‘Where to Invade Next’ is Lesser Michael Moore
CHICAGO – Michael Moore’s career as a poker-of-the-hornets-nest and documentary provocateur could be on the wane, simply because as an individual he might not be as angry as he use to be. Where to Invade Next is notable because it projects a “why not?” optimism, but doesn’t back that sunniness with filmmaking that is compelling. As a recitation of great things other countries have for their tax dollars – as compared to the USA – it’s fine, but as a documentary or “call to arms,” it’s just not that interesting.
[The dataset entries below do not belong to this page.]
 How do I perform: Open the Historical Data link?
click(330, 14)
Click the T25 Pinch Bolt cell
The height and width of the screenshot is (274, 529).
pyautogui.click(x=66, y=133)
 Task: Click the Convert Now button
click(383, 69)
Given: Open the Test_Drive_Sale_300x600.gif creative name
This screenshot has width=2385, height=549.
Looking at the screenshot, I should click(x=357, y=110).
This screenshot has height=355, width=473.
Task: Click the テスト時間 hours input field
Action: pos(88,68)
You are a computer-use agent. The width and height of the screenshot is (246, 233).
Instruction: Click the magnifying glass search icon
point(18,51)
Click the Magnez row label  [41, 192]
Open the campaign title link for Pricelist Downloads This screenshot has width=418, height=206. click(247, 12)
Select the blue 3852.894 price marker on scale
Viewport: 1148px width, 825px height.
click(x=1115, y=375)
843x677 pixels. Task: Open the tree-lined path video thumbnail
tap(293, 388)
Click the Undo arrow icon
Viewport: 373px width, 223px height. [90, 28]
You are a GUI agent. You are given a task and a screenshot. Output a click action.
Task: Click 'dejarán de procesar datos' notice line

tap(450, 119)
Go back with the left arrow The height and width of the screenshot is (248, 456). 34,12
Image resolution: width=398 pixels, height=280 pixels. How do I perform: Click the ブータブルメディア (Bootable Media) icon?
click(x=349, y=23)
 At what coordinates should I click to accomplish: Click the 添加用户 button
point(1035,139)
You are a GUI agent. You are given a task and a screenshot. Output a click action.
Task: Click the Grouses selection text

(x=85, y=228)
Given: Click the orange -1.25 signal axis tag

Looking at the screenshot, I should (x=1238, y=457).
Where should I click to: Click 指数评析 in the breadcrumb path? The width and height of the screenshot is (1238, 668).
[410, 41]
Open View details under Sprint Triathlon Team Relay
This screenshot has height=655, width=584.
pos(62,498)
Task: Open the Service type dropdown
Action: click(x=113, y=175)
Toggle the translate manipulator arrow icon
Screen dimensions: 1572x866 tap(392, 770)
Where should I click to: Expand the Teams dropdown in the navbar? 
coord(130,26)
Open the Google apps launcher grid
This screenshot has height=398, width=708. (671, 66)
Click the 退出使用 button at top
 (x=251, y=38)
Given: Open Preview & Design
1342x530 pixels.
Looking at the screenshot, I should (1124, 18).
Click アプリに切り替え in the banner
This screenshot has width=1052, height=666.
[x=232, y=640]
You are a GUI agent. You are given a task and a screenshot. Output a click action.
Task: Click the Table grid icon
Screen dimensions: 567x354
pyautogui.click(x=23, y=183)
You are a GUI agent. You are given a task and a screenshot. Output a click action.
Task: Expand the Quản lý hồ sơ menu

The title refers to Moore’s rather leaden premise that he is a “soldier” with a different kind of goal for invading other countries – getting the best ideas and co-opting them for the United States. Utopian ideas like free college, nutritionally gourmet lunch programs, longer vacation times and better judicial techniques are all well and good, but unless the Ebenezer Scrooge of the Capitalist System that is the United States economy gets visited by several ghosts, it just isn’t going to happen (and Michael Moore would be the least likely ghost for those guys). Informationally, this might be good for some people, but it just doesn’t come up to the standards of other Michael Moore protests.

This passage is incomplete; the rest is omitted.